A CRO program scored on what a lead was worth, not just how many came in


The brand
The Shade Store had built a premium custom window-treatment business around a hybrid model: rich digital exploration paired with high-touch in-home or virtual consultation. The buying journey stretched across days, devices, and channels: research online, request a consultation, visit a showroom, order swatches, schedule a measurement. The website's job was not to close the sale. It was to start the right conversation with the right shopper.
When Surefoot took over the program, every experiment had one constraint. It needed to answer a question about what each lead was worth, not just how many leads came in.
The impact
Lead-gen CRO and ecommerce CRO used the same testing tools, but they weren't the same problem. With The Shade Store, every experiment got scored against the kind of leads that actually drove business, not just total form submissions. That changed which tests we ran and which winners we shipped.




The challenge
Consultations, measurements, swatches, showroom appointments, quotes: the website generated several lead types and none carried the same weight. Optimizing for total form submissions risked shifting the mix in the wrong direction.
Research, consultation, showroom visit, measurement, install. Decisions stretched across days and devices, and a lot of the buying happened off-site. Tests had to respect a journey the website only saw part of.
Custom configuration was the product, but the breadth of fabrics, opacities, and hardware overwhelmed first-time shoppers exploring the catalog.
The website rendered separate mobile and desktop layouts via device detection, and the customizer's UX and code were intricate. Implementation friction was real and had to be planned for in every test.
The approach
A 17-interview usability scorecard (10 consumers, 7 trade pros) plus persona work mapped where shoppers stumbled on mobile and desktop, and what motivated novice versus seasoned buyers.

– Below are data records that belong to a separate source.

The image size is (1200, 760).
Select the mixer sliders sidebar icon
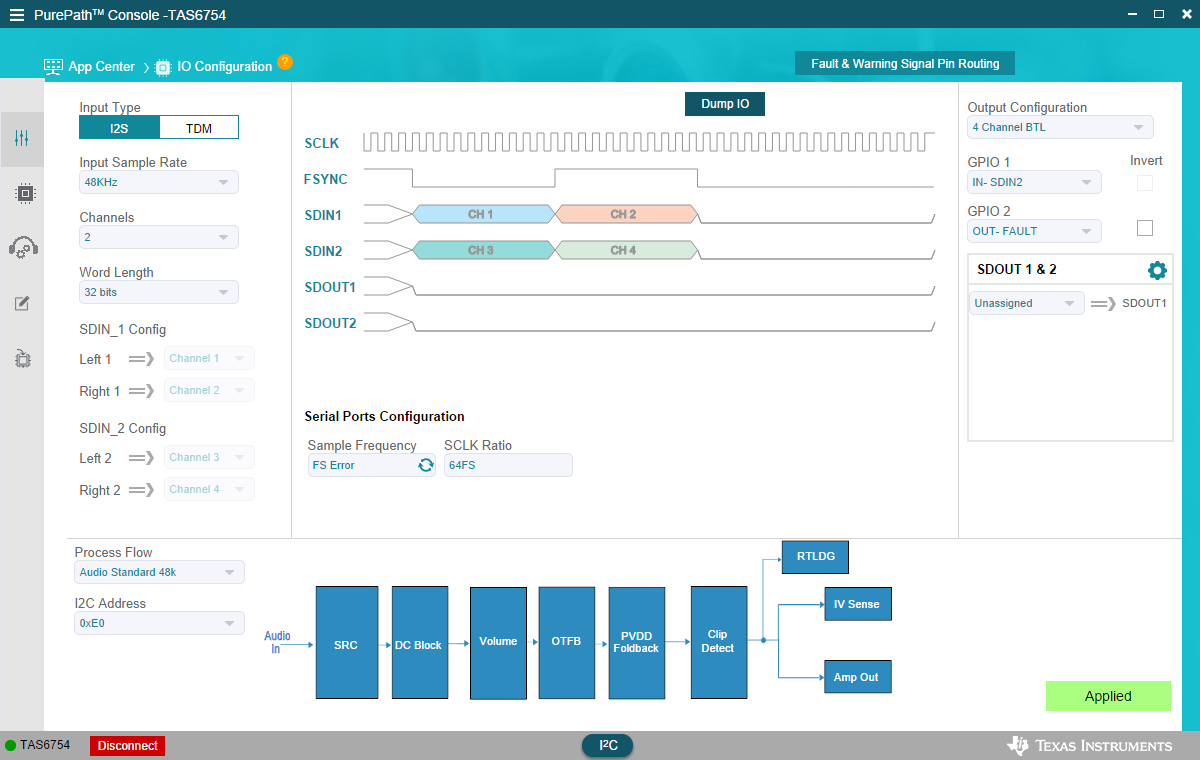[22, 139]
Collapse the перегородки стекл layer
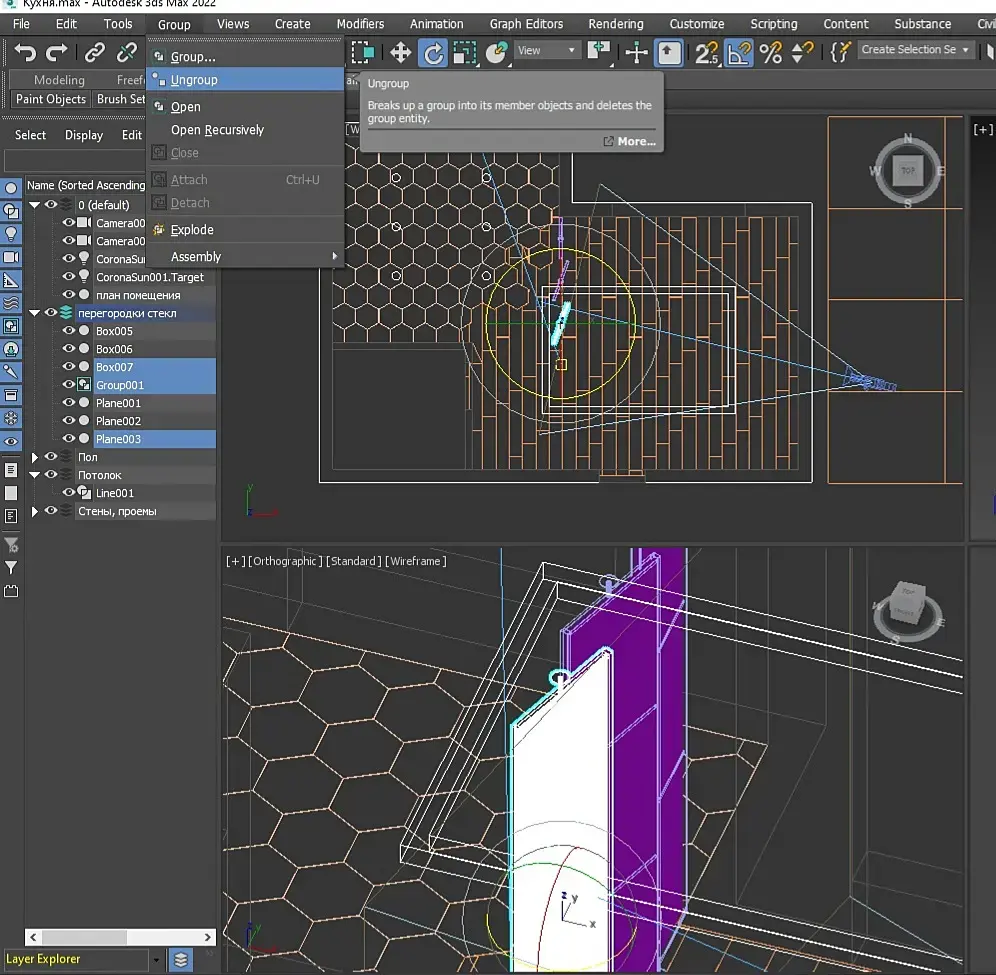Image resolution: width=996 pixels, height=975 pixels. coord(35,313)
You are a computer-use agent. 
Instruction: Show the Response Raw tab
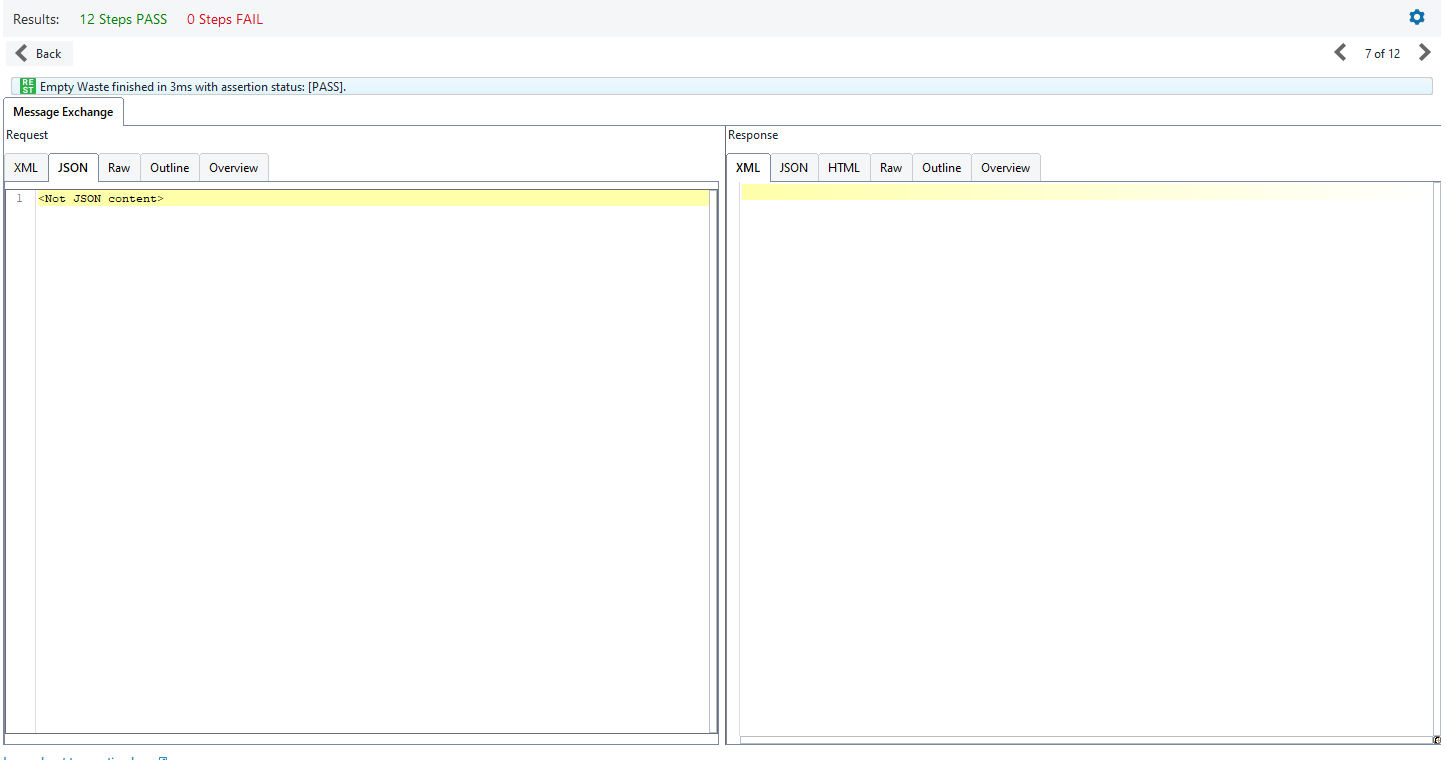pyautogui.click(x=891, y=168)
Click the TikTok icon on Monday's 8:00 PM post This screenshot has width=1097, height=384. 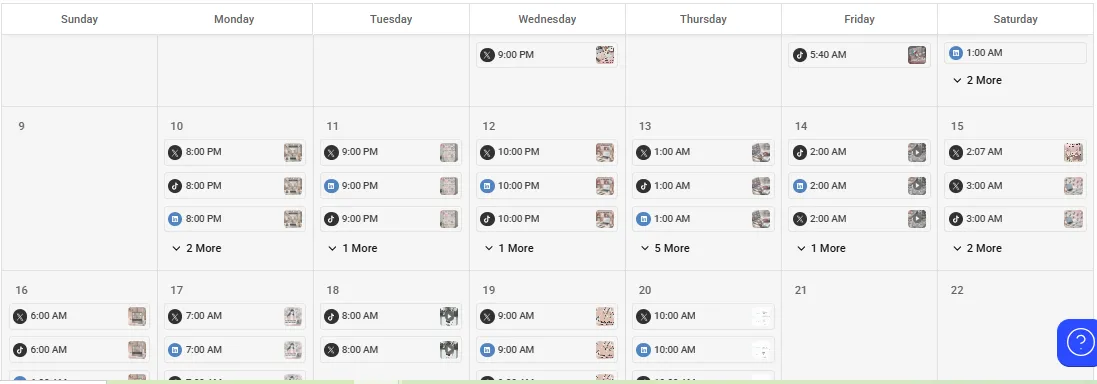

That research became the source of the roadmap, not opinions.
Every experiment got scored on what happened to the mix of leads, not just the total. Some of the program's biggest wins were tests where total submissions barely moved but high-value lead types went up.
When a test started harming a high-value lead type, the program called it early and treated the prevented loss as part of the result. A swatch nav test was stopped after it dropped most-popular-swatch orders by roughly 82%.
Findings from one test funded the next: shd-11's mobile nav learnings (more nav engagement, +21.4% nav taps) became shd-21's mobile nav overhaul, a winner that lifted measure requests without harming overall lead CR.

What we learned
Optimizing for total form submissions alone would have called this program's biggest wins flat. Scoring against what each lead was worth was what made them visible.
In-home consultations, measurement requests, swatches, and showroom appointments all lived on the same site, but they didn't carry the same weight in the business. Treating them as one number was the easiest way to ship the wrong winner.
When total submissions barely moved but the mix of lead types shifted toward higher-value ones, the experiment was doing real work. The aggregate hid it.

The results
The strongest experiments in the program shared a counterintuitive shape. Total form submissions barely changed. The mix of leads shifted toward higher-value types: in-home consultations, design appointments, measurement requests, the leads that actually started business. A program scored on form counts alone would have called those tests flat. A program scored on lead value called them what they were. A second discipline ran alongside the wins. Tests that started to harm a high-value lead type were stopped before they went live, and the prevented loss was treated as part of the result, not a footnote.
The takeaway
The right question for The Shade Store wasn't how many leads. It was which leads, and what they were worth.
Frequently asked
A lead-generation site supporting a long, considered buying journey. Total form volume mattered less than which lead types were growing and which were shrinking. The program needed to be designed around that distinction from the start.
Lead-generation conversion rate optimization, A/B testing, and user research. The program ran in Convert with Hotjar for session recordings and GA4 for analytics.
For brands with a considered purchase and several lead types of different value, the earliest gains landed in lead quality, not lead volume. The right headline metric was the mix, not the total.